[[ SOURCE MATERIAL, beginning ]]

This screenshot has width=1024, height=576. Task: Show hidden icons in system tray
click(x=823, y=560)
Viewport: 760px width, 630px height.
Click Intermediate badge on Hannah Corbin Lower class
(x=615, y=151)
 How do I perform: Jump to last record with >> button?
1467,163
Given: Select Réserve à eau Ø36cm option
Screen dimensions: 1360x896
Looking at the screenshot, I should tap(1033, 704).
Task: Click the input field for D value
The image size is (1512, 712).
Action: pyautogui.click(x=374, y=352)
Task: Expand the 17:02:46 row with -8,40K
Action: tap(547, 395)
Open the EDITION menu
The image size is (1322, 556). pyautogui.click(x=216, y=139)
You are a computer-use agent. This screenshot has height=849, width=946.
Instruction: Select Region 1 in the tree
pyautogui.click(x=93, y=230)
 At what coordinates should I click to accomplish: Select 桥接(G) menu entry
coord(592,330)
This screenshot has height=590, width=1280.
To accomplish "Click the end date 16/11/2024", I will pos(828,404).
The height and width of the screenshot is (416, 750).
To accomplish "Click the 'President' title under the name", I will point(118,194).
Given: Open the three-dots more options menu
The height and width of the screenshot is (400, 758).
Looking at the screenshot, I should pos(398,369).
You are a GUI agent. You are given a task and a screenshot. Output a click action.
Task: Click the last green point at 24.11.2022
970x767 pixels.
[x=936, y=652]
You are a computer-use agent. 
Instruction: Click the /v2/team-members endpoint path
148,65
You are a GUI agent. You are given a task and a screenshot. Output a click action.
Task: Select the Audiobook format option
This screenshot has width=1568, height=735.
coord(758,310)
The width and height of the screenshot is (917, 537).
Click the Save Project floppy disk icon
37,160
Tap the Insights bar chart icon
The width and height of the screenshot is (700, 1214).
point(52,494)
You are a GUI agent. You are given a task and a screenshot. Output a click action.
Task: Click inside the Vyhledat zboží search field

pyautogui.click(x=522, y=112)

[[ SOURCE MATERIAL, end ]]

*EXERCISE DETAILS*
Going line by line, copy the data above exactly.

*FINAL ANSWER*
This screenshot has width=1024, height=576. Task: Show hidden icons in system tray
click(x=823, y=560)
Viewport: 760px width, 630px height.
Click Intermediate badge on Hannah Corbin Lower class
(x=615, y=151)
 How do I perform: Jump to last record with >> button?
1467,163
Given: Select Réserve à eau Ø36cm option
Screen dimensions: 1360x896
Looking at the screenshot, I should tap(1033, 704).
Task: Click the input field for D value
The image size is (1512, 712).
Action: pyautogui.click(x=374, y=352)
Task: Expand the 17:02:46 row with -8,40K
Action: tap(547, 395)
Open the EDITION menu
The image size is (1322, 556). pyautogui.click(x=216, y=139)
You are a computer-use agent. This screenshot has height=849, width=946.
Instruction: Select Region 1 in the tree
pyautogui.click(x=93, y=230)
 At what coordinates should I click to accomplish: Select 桥接(G) menu entry
coord(592,330)
This screenshot has height=590, width=1280.
To accomplish "Click the end date 16/11/2024", I will pos(828,404).
The height and width of the screenshot is (416, 750).
To accomplish "Click the 'President' title under the name", I will point(118,194).
Given: Open the three-dots more options menu
The height and width of the screenshot is (400, 758).
Looking at the screenshot, I should pos(398,369).
You are a GUI agent. You are given a task and a screenshot. Output a click action.
Task: Click the last green point at 24.11.2022
970x767 pixels.
[x=936, y=652]
You are a computer-use agent. 
Instruction: Click the /v2/team-members endpoint path
148,65
You are a GUI agent. You are given a task and a screenshot. Output a click action.
Task: Select the Audiobook format option
This screenshot has width=1568, height=735.
coord(758,310)
The width and height of the screenshot is (917, 537).
Click the Save Project floppy disk icon
37,160
Tap the Insights bar chart icon
The width and height of the screenshot is (700, 1214).
point(52,494)
You are a GUI agent. You are given a task and a screenshot. Output a click action.
Task: Click inside the Vyhledat zboží search field

pyautogui.click(x=522, y=112)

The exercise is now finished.